Add ML/DM ensemble models and regression

2025-12-15 19:12:22 +01:00 · 2023-11-25 14:15:15 +01:00
parent 58eee04158
commit 098bb90f07
4 changed files with 127 additions and 0 deletions
--- a/src/machine-learning-and-data-mining/img/ensemble_error.png
+++ b/src/machine-learning-and-data-mining/img/ensemble_error.png
--- a/src/machine-learning-and-data-mining/main.tex
+++ b/src/machine-learning-and-data-mining/main.tex
@ -30,5 +30,6 @@
    \input{sections/_crisp.tex}
    \input{sections/_machine_learning.tex}
    \input{sections/_classification.tex}
    \input{sections/_regression.tex}
 \end{document}
--- a/src/machine-learning-and-data-mining/sections/_classification.tex
+++ b/src/machine-learning-and-data-mining/sections/_classification.tex
@ -794,3 +794,73 @@ Inputs are fed to the network and backpropagation is used to update the weights.

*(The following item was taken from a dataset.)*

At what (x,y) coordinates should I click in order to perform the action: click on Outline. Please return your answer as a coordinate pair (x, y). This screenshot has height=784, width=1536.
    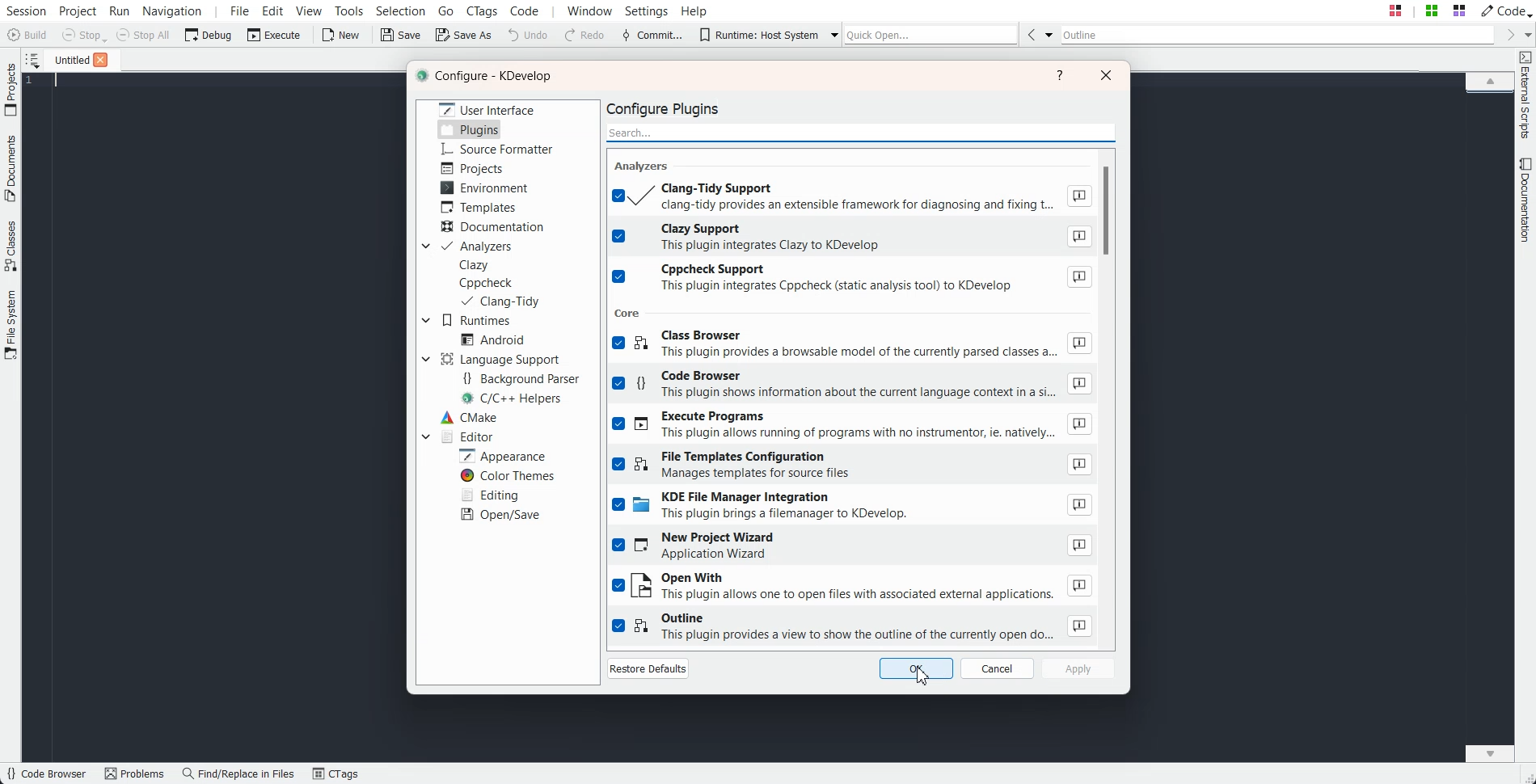
    Looking at the image, I should click on (1278, 35).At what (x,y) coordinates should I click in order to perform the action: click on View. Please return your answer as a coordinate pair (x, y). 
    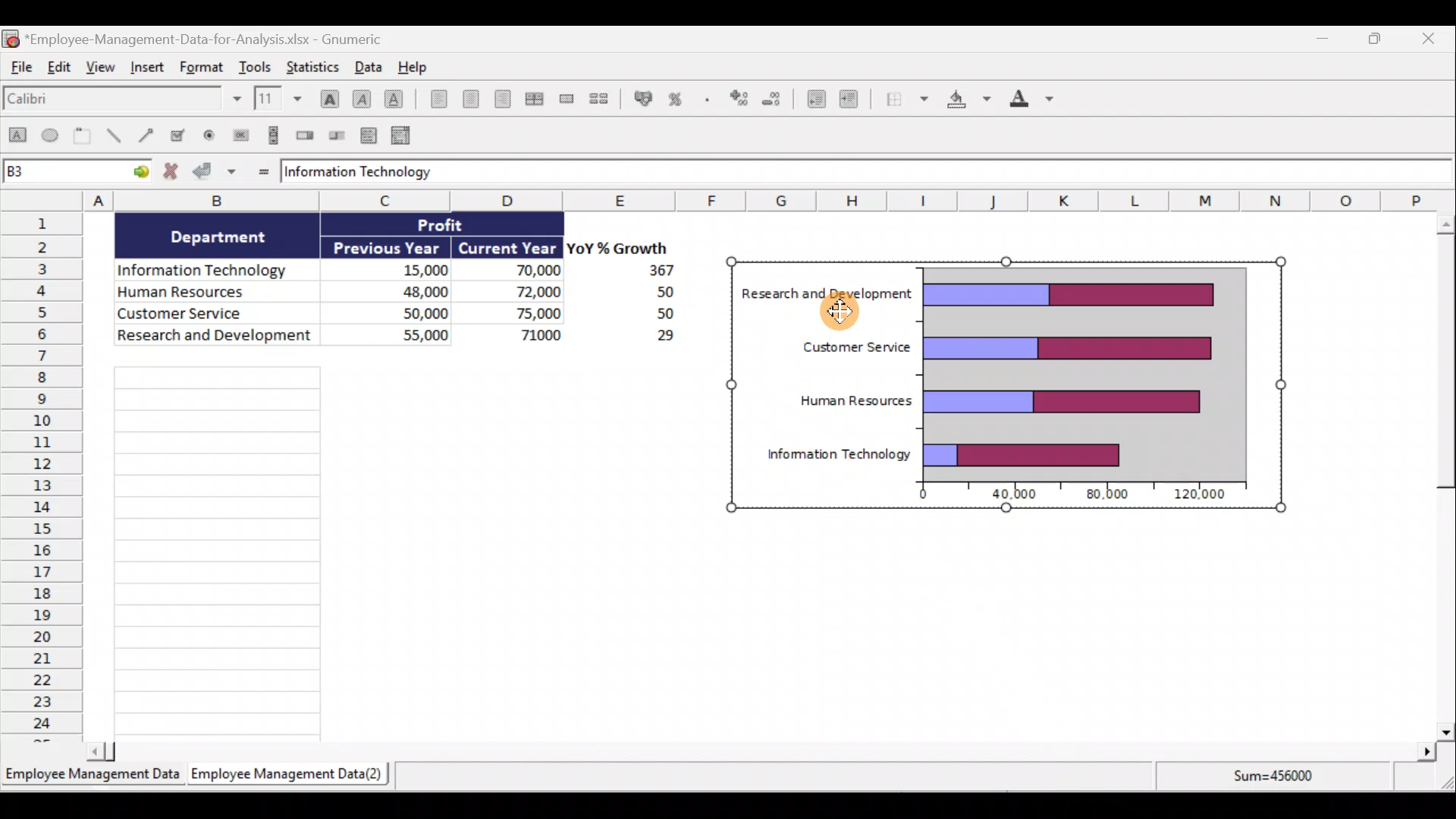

        to predict a new observation, the $k$ most similar entries in the training set are selected
        and the class of the new data is determined as the most frequent class among the $k$ entries.
 \end{description}
 \section{Binary to multi-class classification}
 \begin{description}
    \item[One-vs-one strategy (OVO)] \marginnote{One-vs-one strategy (OVO)}
        Train a classifier for all the possible pairs of classes (this will result in $\frac{C \cdot (C-1)}{2}$ pairs).
        The class assigned to a new observation is determined through a majority vote.
    \item[One-vs-rest strategy (OVR)] \marginnote{One-vs-rest strategy (OVR)}
        Train $C$ classifiers where each is specialized to classify a specific class as positive and the others as negative.
        The class assigned to a new observation is determined by the confidence score of each classifier.
 \end{description}
 \section{Ensemble methods}
 \marginnote{Ensemble methods}
 Train a set of base classifiers and make predictions by majority vote.
 If all the classifiers have the same but independent error rate, 
 the overall error of the ensemble model is lower (derived from a binomial distribution).
 \begin{figure}[h]
    \centering
    \includegraphics[width=0.6\textwidth]{img/ensemble_error.png}
    \caption{Relationship between the error of base classifiers and ensemble models}
 \end{figure}
 Different strategies to train an ensemble classifier can be used:
 \begin{descriptionlist}
    \item[Dataset manipulation] Resampling the dataset for each base classifier:
        \begin{description}
            \item[Bagging] 
                Sample with replacement with a uniform distribution.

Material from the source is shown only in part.